2.2. Boolean Masks and When NumPy Helps More Than pandas

A boolean mask is just a True/False pattern used to select values that meet a rule. NumPy is especially helpful when your data is mostly numeric and you want fast, repeated calculations. pandas is still better when the labels matter and you care about named columns or mixed data types.

So here is the practical rule of thumb: use pandas when you are reasoning about a table; use NumPy when you are reasoning about arrays of numbers. In the next section, we will build on that idea by writing explicit decision rules with conditionals and loops.

Section 3: Rules and Automation with Conditionals and Loops

So far, we have inspected data, filtered records, and applied repeated numeric operations. But real research workflows often require rules: include this participant, exclude that one, flag this record, or label a case for follow-up. That is where conditionals and loops become central.

3.1. Conditional Logic

Conditional logic means making a decision based on a rule. In Python, this usually appears with if, elif, and else. This is the language of inclusion criteria, exclusion criteria, quality flags, and many other research decisions.

3.2. Loops

A loop lets you apply the same pattern across many values or many records. This is one of the first places where code starts to feel like automation instead of organized typing.

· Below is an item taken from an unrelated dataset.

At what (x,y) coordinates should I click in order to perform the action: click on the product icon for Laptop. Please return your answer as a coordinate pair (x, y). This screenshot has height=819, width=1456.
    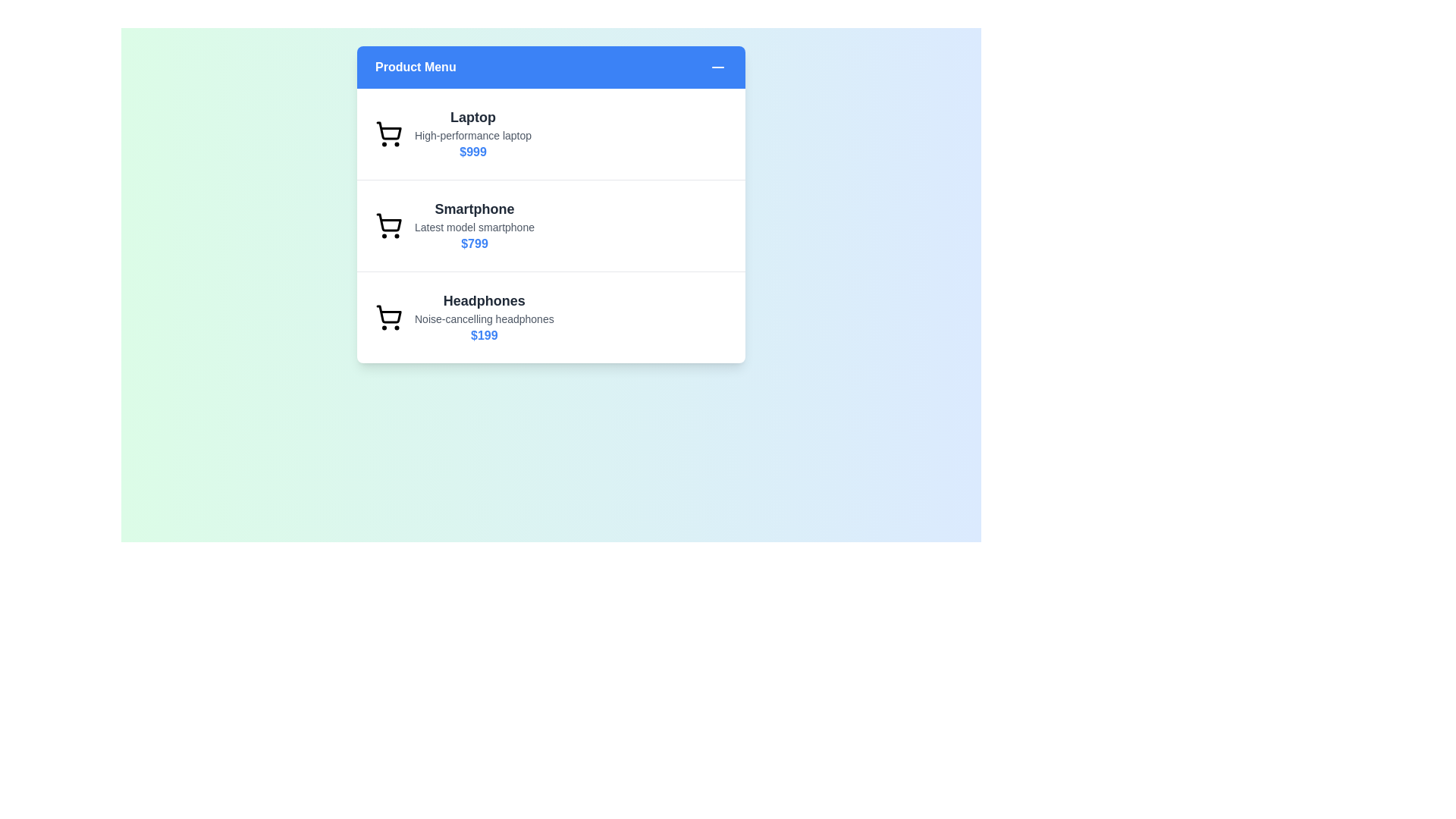
    Looking at the image, I should click on (389, 133).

This section focuses on three especially useful loop patterns:

  • range() when you want repeated steps tied to positions or counts

  • enumerate() when you want both the item and its position

  • zip() when you want to move through multiple lists together

You do not need to memorize every loop pattern today. The goal is to understand what each pattern is good for and why it can simplify a repeated research task.

# Example 5: write a decision rule with if, elif, and else
participant = {"id": "P04", "age": 21, "consent": True, "attendance": 2}

if participant["age"] < 18:
    status = "Exclude: under 18"
elif not participant["consent"]:
    status = "Exclude: no consent"
elif participant["attendance"] < 3:
    status = "Follow up: low attendance"
else:
    status = "Eligible"

print(participant["id"], "->", status)
P04 -> Follow up: low attendance
# Example 6: compare range, enumerate, and zip for repeated work
participant_ids = ["P01", "P02", "P03"]
attendance_values = [4, 5, 2]
score_values = [81, 76, 88]

print("Using range()")
for index in range(len(participant_ids)):
    print(index, participant_ids[index], attendance_values[index])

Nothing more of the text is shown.